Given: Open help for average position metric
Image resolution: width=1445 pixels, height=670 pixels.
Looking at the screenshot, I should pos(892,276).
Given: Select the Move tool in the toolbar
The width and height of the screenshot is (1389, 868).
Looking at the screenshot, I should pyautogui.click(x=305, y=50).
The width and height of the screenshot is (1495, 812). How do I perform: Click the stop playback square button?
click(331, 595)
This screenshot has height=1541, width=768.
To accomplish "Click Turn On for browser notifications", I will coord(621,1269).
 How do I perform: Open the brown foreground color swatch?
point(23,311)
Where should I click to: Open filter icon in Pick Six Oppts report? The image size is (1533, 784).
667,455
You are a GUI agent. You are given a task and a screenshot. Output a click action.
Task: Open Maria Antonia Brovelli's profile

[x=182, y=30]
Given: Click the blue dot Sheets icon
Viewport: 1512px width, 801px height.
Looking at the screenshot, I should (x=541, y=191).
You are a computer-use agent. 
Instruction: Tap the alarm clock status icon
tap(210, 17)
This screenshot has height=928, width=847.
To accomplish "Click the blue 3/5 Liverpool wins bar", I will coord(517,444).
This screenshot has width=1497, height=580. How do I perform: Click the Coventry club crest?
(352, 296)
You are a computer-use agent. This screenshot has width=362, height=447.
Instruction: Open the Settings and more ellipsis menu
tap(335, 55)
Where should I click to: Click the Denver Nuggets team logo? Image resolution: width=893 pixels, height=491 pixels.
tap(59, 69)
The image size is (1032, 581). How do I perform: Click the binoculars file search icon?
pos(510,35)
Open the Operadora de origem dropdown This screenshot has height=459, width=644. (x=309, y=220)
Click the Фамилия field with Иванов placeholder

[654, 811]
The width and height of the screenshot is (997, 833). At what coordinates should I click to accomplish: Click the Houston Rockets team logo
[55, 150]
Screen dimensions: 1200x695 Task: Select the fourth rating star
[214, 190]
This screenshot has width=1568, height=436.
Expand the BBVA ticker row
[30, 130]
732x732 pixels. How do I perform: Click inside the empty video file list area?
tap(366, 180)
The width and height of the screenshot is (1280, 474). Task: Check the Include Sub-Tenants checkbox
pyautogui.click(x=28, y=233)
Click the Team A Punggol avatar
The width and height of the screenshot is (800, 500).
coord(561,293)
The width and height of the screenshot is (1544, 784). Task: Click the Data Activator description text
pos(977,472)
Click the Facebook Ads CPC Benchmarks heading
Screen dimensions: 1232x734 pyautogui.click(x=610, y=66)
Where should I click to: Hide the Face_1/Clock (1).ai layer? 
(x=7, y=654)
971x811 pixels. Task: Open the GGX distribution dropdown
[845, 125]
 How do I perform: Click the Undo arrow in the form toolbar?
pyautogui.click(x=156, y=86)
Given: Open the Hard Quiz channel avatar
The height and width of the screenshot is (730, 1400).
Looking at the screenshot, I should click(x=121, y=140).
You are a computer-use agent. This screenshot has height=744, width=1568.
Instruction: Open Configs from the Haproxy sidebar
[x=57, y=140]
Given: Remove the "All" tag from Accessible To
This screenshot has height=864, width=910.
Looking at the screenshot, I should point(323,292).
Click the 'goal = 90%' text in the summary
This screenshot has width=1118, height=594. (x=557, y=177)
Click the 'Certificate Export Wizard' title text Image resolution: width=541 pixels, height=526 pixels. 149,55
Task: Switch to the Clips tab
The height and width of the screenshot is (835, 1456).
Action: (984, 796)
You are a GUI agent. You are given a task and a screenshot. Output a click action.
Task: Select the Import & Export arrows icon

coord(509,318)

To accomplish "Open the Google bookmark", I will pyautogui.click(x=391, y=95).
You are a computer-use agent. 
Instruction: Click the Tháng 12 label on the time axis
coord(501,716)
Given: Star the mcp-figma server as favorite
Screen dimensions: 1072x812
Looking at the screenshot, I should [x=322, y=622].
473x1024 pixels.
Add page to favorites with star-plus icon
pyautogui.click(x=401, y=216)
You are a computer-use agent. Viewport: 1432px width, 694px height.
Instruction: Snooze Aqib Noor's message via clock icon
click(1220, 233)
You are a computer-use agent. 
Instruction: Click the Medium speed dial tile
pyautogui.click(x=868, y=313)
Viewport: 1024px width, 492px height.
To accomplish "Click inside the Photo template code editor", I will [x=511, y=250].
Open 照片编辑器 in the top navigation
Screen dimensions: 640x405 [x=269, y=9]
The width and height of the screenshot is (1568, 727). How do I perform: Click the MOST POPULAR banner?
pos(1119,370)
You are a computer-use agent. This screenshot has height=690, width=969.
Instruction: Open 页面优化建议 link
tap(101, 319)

━━━

## Exercise directions
Rewrite every entry above, changing each "Instruction" to "Command" and keeping everything else the same.

## Task solution
Given: Open help for average position metric
Image resolution: width=1445 pixels, height=670 pixels.
Looking at the screenshot, I should pos(892,276).
Given: Select the Move tool in the toolbar
The width and height of the screenshot is (1389, 868).
Looking at the screenshot, I should pyautogui.click(x=305, y=50).
The width and height of the screenshot is (1495, 812). How do I perform: Click the stop playback square button?
click(331, 595)
This screenshot has height=1541, width=768.
To accomplish "Click Turn On for browser notifications", I will coord(621,1269).
 How do I perform: Open the brown foreground color swatch?
point(23,311)
Where should I click to: Open filter icon in Pick Six Oppts report? The image size is (1533, 784).
667,455
You are a GUI agent. You are given a task and a screenshot. Output a click action.
Task: Open Maria Antonia Brovelli's profile

[x=182, y=30]
Given: Click the blue dot Sheets icon
Viewport: 1512px width, 801px height.
Looking at the screenshot, I should (x=541, y=191).
You are a computer-use agent. 
Command: Tap the alarm clock status icon
tap(210, 17)
This screenshot has height=928, width=847.
To accomplish "Click the blue 3/5 Liverpool wins bar", I will coord(517,444).
This screenshot has width=1497, height=580. How do I perform: Click the Coventry club crest?
(352, 296)
You are a computer-use agent. This screenshot has width=362, height=447.
Command: Open the Settings and more ellipsis menu
tap(335, 55)
Where should I click to: Click the Denver Nuggets team logo? Image resolution: width=893 pixels, height=491 pixels.
tap(59, 69)
The image size is (1032, 581). How do I perform: Click the binoculars file search icon?
pos(510,35)
Open the Operadora de origem dropdown This screenshot has height=459, width=644. (x=309, y=220)
Click the Фамилия field with Иванов placeholder

[654, 811]
The width and height of the screenshot is (997, 833). At what coordinates should I click to accomplish: Click the Houston Rockets team logo
[55, 150]
Screen dimensions: 1200x695 Task: Select the fourth rating star
[214, 190]
This screenshot has width=1568, height=436.
Expand the BBVA ticker row
[30, 130]
732x732 pixels. How do I perform: Click inside the empty video file list area?
tap(366, 180)
The width and height of the screenshot is (1280, 474). Task: Check the Include Sub-Tenants checkbox
pyautogui.click(x=28, y=233)
Click the Team A Punggol avatar
The width and height of the screenshot is (800, 500).
coord(561,293)
The width and height of the screenshot is (1544, 784). Task: Click the Data Activator description text
pos(977,472)
Click the Facebook Ads CPC Benchmarks heading
Screen dimensions: 1232x734 pyautogui.click(x=610, y=66)
Where should I click to: Hide the Face_1/Clock (1).ai layer? 
(x=7, y=654)
971x811 pixels. Task: Open the GGX distribution dropdown
[845, 125]
 How do I perform: Click the Undo arrow in the form toolbar?
pyautogui.click(x=156, y=86)
Given: Open the Hard Quiz channel avatar
The height and width of the screenshot is (730, 1400).
Looking at the screenshot, I should click(x=121, y=140).
You are a computer-use agent. This screenshot has height=744, width=1568.
Command: Open Configs from the Haproxy sidebar
[x=57, y=140]
Given: Remove the "All" tag from Accessible To
This screenshot has height=864, width=910.
Looking at the screenshot, I should point(323,292).
Click the 'goal = 90%' text in the summary
This screenshot has width=1118, height=594. (x=557, y=177)
Click the 'Certificate Export Wizard' title text Image resolution: width=541 pixels, height=526 pixels. 149,55
Task: Switch to the Clips tab
The height and width of the screenshot is (835, 1456).
Action: (984, 796)
You are a GUI agent. You are given a task and a screenshot. Output a click action.
Task: Select the Import & Export arrows icon

coord(509,318)

To accomplish "Open the Google bookmark", I will pyautogui.click(x=391, y=95).
You are a computer-use agent. 
Command: Click the Tháng 12 label on the time axis
coord(501,716)
Given: Star the mcp-figma server as favorite
Screen dimensions: 1072x812
Looking at the screenshot, I should [x=322, y=622].
473x1024 pixels.
Add page to favorites with star-plus icon
pyautogui.click(x=401, y=216)
You are a computer-use agent. Viewport: 1432px width, 694px height.
Command: Snooze Aqib Noor's message via clock icon
click(1220, 233)
You are a computer-use agent. 
Command: Click the Medium speed dial tile
pyautogui.click(x=868, y=313)
Viewport: 1024px width, 492px height.
To accomplish "Click inside the Photo template code editor", I will [x=511, y=250].
Open 照片编辑器 in the top navigation
Screen dimensions: 640x405 [x=269, y=9]
The width and height of the screenshot is (1568, 727). How do I perform: Click the MOST POPULAR banner?
pos(1119,370)
You are a computer-use agent. This screenshot has height=690, width=969.
Command: Open 页面优化建议 link
tap(101, 319)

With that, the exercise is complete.